Media magnate, Rupert Murdoch, has been forthright about his desire to make people pay for access to his news websites. But has he found the solution?

Second-year Journalism student, Alan Robertson, of Strathclyde University, takes a look at the media stories making it into the pages of today’s papers….

Charging for journalism online looks set to become a reality with Microsoft and Rupert Murdoch of News Corporation entering talks that could see the technology group pay for exclusive rights to content from his newspapers.

The move would see stories from News Corp publications, such as the Times and the Sun, appearing on Microsoft’s search engine, Bing, while removing search results from rival, Google.

Murdoch Turns to Gates for Website Help’, reports The Independent (page 18), while business columnist, David Prosser, adds that the deal could be ‘a win-win’ for both parties (page 35). The story also crops up in the business pages of The Daily Telegraph (Business, page 8) where James Murdoch, News Corp’s head of Europe and Asia, is quoted from last week, saying: “We invest quite a lot in our journalism and we are proud of it. We think we should charge a fair price for it.”

The Guardian (page 25) says that the talks are at ‘an embryonic stage’ and are part of Murdoch’s wider vision to establish new revenue streams online and prevent “what he sees as theft of his content by large web companies such as Google”. As part of this vision, several News International titles, including The Times, will have paywalls in place by next Spring.

The Scotsman (Business, page 8), meanwhile, quotes Elisa Dashwood, account director at Edinburgh-based internet marketing agency, Ambergreen, who says: “Murdoch has laid out a blueprint for how to kick Google in the teeth. All it would take is for someone like Daily Mail & General Press or Trinity Mirror to follow suit and, all of a sudden, Google will be asking what’s going on.”

Elsewhere, another of News International titles, the News of the World, makes it into the pages of today’s papers after a former reporter was awarded almost £800,000 for unfair dismissal and disability discrimination. Matt Driscoll, a sports reporter sacked in April two years ago, received what is believed to be the highest payout of its kind in the media for alleged bullying, The Guardian (page 2) reports.

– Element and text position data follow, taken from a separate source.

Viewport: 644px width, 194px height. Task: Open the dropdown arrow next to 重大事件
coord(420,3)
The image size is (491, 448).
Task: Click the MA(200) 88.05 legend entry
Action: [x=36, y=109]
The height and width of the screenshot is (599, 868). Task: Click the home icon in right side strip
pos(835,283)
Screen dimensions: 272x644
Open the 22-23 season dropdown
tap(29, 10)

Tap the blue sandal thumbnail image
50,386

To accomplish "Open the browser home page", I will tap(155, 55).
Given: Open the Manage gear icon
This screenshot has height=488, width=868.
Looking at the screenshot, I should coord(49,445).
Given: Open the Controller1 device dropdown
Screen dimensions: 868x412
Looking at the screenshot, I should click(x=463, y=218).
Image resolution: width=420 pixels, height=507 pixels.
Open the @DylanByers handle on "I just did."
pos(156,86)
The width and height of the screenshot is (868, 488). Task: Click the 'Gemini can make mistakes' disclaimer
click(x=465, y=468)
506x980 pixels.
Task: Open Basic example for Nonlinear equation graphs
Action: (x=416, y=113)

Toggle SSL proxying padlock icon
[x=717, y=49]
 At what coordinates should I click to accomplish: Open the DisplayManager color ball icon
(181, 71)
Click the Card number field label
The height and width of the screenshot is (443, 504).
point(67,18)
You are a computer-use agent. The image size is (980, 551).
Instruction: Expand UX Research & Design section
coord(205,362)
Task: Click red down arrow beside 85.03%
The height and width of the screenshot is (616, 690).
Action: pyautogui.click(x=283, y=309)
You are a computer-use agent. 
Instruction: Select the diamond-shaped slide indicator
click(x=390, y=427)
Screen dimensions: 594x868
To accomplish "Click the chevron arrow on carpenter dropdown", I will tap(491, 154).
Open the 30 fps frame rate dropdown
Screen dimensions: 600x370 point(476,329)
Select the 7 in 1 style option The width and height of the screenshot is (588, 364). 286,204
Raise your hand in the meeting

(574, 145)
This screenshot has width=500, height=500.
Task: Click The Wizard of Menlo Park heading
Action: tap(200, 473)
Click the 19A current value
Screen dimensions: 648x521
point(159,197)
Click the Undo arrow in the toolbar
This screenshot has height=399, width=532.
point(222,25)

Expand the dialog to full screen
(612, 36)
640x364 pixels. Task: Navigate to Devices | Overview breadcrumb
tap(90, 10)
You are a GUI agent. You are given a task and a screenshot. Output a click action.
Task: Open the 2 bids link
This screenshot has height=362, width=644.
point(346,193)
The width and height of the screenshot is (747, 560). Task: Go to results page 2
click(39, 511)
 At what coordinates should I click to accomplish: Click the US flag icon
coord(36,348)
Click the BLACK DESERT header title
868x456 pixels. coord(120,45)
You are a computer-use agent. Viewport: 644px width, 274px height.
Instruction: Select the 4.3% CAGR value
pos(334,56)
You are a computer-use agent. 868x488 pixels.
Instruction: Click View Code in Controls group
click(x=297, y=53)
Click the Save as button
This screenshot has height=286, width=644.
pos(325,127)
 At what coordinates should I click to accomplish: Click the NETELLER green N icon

The BBC has come under fire once again, this time by the Taxpayers' Alliance for spending £153,500 giving away trees and vegetable seeds. The handouts are part of a campaign to encourage people to do more for the environment, yet the Alliance has condemned the Corporation for using license fees as if they were “a bottomless pit of cash”, the Daily Telegraph (page 13) says.

And The Herald (page 13) reports that ten journalists were among at least 21 people murdered in the southern Philippines yesterday after an election convoy was ambushed by dozens of gunmen. More recent reports from Reporters Without Borders suggest the number of journalists killed is at least 12, while adding: “Never in the history of journalism have the news media suffered such a heavy loss of life in one day.”

Other media stories:

* The remains of British journalist, Alec Collett, who was kidnapped in 1985, have been found in Bekaa Valley, Lebanon -The Times (page 40), The Herald (page 13), The Guardian (page 13).

* Broadcasting regulator, Ofcom, has cleared X Factor judge, Dannii Minogue, after 4000 complaints were made over alleged homophobic remarks – Daily Record (page 3).

* The Scotsman’s 'Under the Radar' column, devoted to new music, has been shortlisted for a prestigious award honouring the best in music journalism and PR across the UK – The Scotsman (page 3).

* X Factor twins, John and Edward Grimes, look set to profit despite their departure from this year’s programme with industry experts estimating that the two could make as much as £2 million over the next year – The Times (page 9).